Paul D asked me: “David, what could possibly be so hard to understand about the law condemning the unsaved and being a light for the path of the righteous?” (in the combox on his post Indicative of What Ails the SBC: Johnny Hunt Denies the New Birth at Ohio Men’s Summit at PPT)
That statement is perfectly fine. The trouble always begins with the word “justification.” (There’s no point in beating around the bush, so let’s get right down to it.) To speak of “justifying” a sinner is to justify his sinful lifestyle and thus to say that continuing in sin is Ok. It is anti-repentance. The proper term is not “justification” but “salvation.” Justification is not a step in a process of salvation, some “golden chain,” but the absolute antithesis and enemy of salvation. For anyone who feels “justified” goes on in sin and cannot ever pursue holiness. While he who is saved from sin, ceases to sin, he who is “justified” sins with full gusto. That’s why Jesus never spoke of “justification” (aside from “by your words you will be justified or condemned” speaking of the account we must give at Judgement). There was no “justification” in Jesus’ theology because he knew he didn’t come to die to give your pastor the right to rape your daughter and still go to heaven because he was “justified.” The angel told Mary that Jesus was being born to “save his people from their sins” not to “justify” them in their sins. That word is where it all goes awry. We’ve wasted 1500 years arguing over one stupid word that never should have entered our theological vocabulary at all. That word has been one long wild goose chase, and I for one am done with it.

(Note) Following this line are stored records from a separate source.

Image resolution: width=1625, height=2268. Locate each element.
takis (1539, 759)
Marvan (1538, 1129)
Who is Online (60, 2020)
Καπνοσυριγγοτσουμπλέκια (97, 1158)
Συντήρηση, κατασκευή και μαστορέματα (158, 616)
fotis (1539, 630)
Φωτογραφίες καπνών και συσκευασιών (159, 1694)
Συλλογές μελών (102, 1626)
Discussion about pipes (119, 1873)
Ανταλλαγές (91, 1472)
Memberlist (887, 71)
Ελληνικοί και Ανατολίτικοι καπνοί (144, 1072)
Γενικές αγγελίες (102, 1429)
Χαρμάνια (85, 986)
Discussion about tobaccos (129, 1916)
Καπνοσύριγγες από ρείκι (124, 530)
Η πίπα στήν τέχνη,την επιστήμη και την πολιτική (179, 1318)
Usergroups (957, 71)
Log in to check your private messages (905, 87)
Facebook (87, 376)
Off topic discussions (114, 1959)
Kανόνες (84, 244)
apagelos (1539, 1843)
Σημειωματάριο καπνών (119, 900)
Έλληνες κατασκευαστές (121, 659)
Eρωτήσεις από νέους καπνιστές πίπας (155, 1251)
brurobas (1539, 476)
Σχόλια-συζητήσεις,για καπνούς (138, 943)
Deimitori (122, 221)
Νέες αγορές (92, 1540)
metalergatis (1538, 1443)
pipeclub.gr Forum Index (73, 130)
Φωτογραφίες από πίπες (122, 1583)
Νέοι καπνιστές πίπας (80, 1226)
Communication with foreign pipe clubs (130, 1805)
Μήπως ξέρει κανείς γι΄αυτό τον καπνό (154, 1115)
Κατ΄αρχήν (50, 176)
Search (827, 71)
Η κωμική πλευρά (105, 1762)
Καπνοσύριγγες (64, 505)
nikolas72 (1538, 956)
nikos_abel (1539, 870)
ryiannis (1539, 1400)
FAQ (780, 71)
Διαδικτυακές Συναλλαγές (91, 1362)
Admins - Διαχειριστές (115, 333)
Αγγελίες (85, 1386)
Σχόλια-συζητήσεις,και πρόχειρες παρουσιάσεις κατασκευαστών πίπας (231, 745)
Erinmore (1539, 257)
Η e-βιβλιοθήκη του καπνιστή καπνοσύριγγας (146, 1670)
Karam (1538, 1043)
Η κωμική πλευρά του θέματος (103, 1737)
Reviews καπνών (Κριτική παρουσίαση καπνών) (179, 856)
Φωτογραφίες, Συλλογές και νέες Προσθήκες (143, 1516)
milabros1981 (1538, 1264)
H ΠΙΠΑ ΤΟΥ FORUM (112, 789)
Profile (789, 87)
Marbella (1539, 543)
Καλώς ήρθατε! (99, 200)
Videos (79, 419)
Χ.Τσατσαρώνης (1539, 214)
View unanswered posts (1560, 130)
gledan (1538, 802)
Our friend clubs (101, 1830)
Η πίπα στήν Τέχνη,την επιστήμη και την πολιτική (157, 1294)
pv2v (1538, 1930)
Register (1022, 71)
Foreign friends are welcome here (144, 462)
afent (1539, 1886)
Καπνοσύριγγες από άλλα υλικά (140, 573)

Although, if you want to know what I believe the epistular Paul actually meant by it, see What did Paul mean by “justification by faith and not by works”?
He could have chosen a better word, obviously, like the word we tend to use today. We speak of a believer as a “valid candidate” for baptism, where he used the phrase “justification by faith” to describe the idea that one becomes a valid candidate for baptism on the basis of faith. Paul’s own concept of “justification” has nothing to do with “justification.” He just used the wrong word; he used a word but gave it an entirely different meaning. He was bad at that. That’s what happens when you’re writing in a language that’s not your native language, unfortunately. But there’s no reason for us to be stuck with this word just because Paul was bad at Greek.